7. Monitoring Handoff Health

You cannot improve what you do not measure. Production handoff systems need dedicated monitoring that tracks three categories of metrics: latency, completeness, and reliability.

Key Metrics

• Handoff latency (p50, p95, p99) — How long it takes from the moment the sending agent initiates a handoff to the moment the receiving agent acknowledges it. Spikes in p99 latency often indicate Memory Spine connectivity issues or overloaded receiving agents.
• Context completeness score — The percentage of requested memory references that were successfully resolved and included in the envelope. A score below 95% should trigger investigation. Below 80% should trigger an alert.
• Handoff failure rate — The percentage of handoffs that exhaust all retries without successful delivery. Healthy systems operate below 0.5%. Above 2% indicates a systemic issue.
• Hop depth distribution — How many handoffs occur per task on average. Unexpected increases suggest routing loops or inefficient pipeline configurations.
• Token utilization ratio — The percentage of the token budget actually used by the envelope. Consistently low ratios mean you are over-budgeting; consistently hitting 100% means context is being aggressively trimmed.

Alerting Strategy

Set up tiered alerts based on severity. A single failed handoff is informational. Three consecutive failures to the same target agent is a warning. A circuit breaker opening is critical and should page the on-call engineer. Context completeness dropping below 80% across all handoffs is critical — it means the entire pipeline is operating on degraded context and output quality is likely compromised.

8. Production Best Practices

Teams that run multi-agent systems at scale converge on a set of practices that keep handoffs reliable as the system grows. Here are the patterns that matter most.

Version Your Protocol

Include a version number in every handoff envelope. When you add fields, increment the minor version and make new fields optional so older receivers can still parse the envelope. When you make breaking changes (renaming fields, changing semantics), increment the major version and run a migration period where senders emit both old and new formats.

Test Handoff Chains End-to-End

Unit testing individual agents is necessary but not sufficient. You need integration tests that exercise full handoff chains: Agent A hands off to Agent B, which hands off to Agent C, and you verify that the final output reflects the original intent. These tests catch serialization bugs, missing fields, and context-loss regressions that unit tests miss.

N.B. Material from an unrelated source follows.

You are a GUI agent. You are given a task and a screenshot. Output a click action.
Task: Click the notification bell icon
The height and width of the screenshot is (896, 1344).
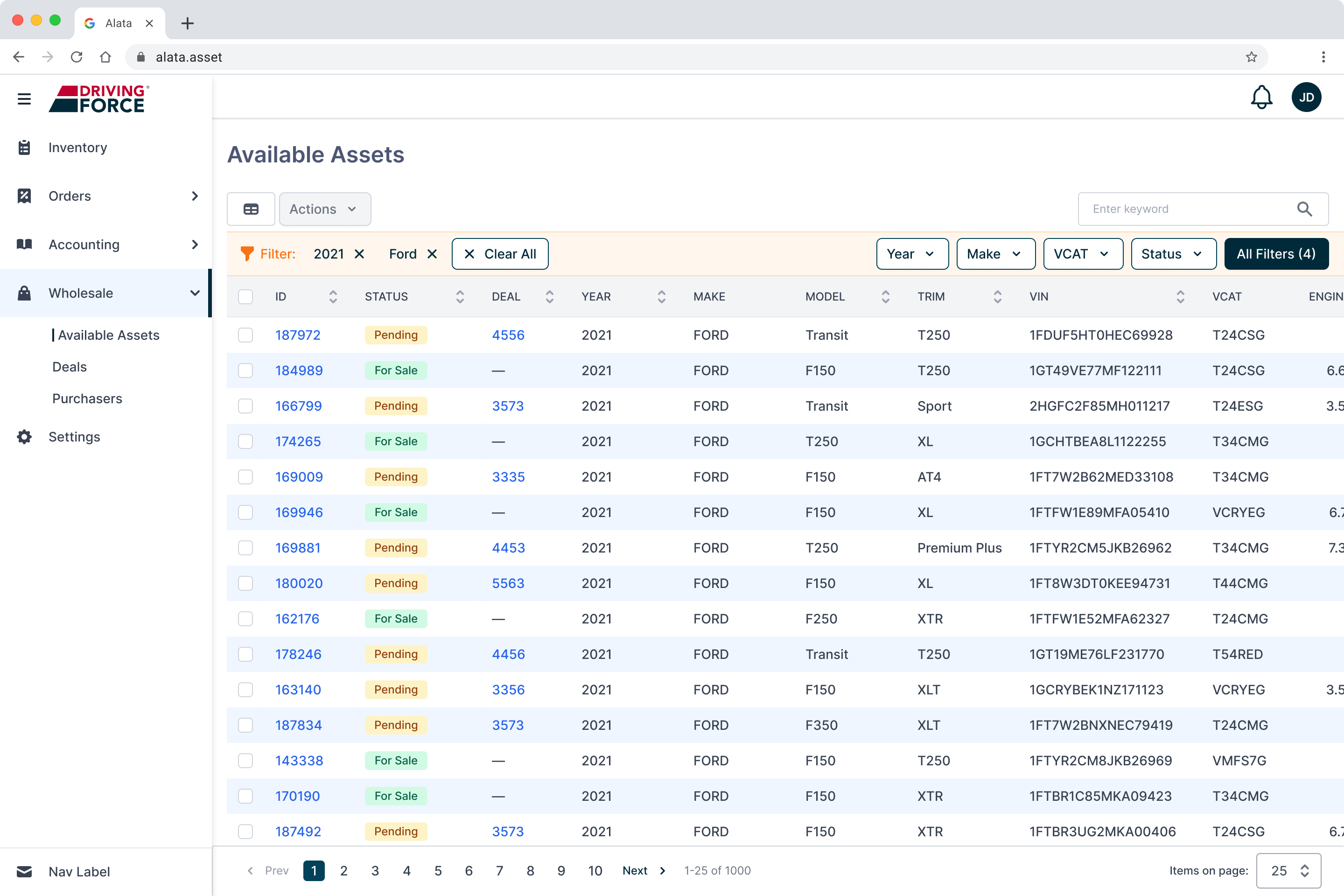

Load Test Your Handoff Infrastructure

Handoff performance degrades under load in ways that are hard to predict. Memory Spine queries slow down. Channel throughput drops. Envelope serialization becomes a bottleneck. Run load tests that simulate peak handoff volume and measure latency at every stage. Common targets are 100 concurrent handoffs for small systems and 1,000+ for platforms with many users triggering parallel pipelines.

Use Immutable Envelopes

Once assembled, a handoff envelope should never be mutated. If an agent needs to add information, it creates a new envelope that references the previous one. This gives you a full audit trail of how context evolved through the pipeline, which is invaluable for debugging failures and understanding agent behavior.

The best handoff protocol is one that the receiving agent does not even notice — it simply has the context it needs, in the format it expects, ready to work.

Design for Backward Compatibility

In a production environment, you will never upgrade all agents simultaneously. Some agents will be running version N of the handoff protocol while others are on version N+1. Design your envelopes so that older agents can safely ignore fields they don't recognize. Use optional fields with sensible defaults. Never remove fields in a minor version — deprecate them instead and remove them in the next major version after a full migration cycle.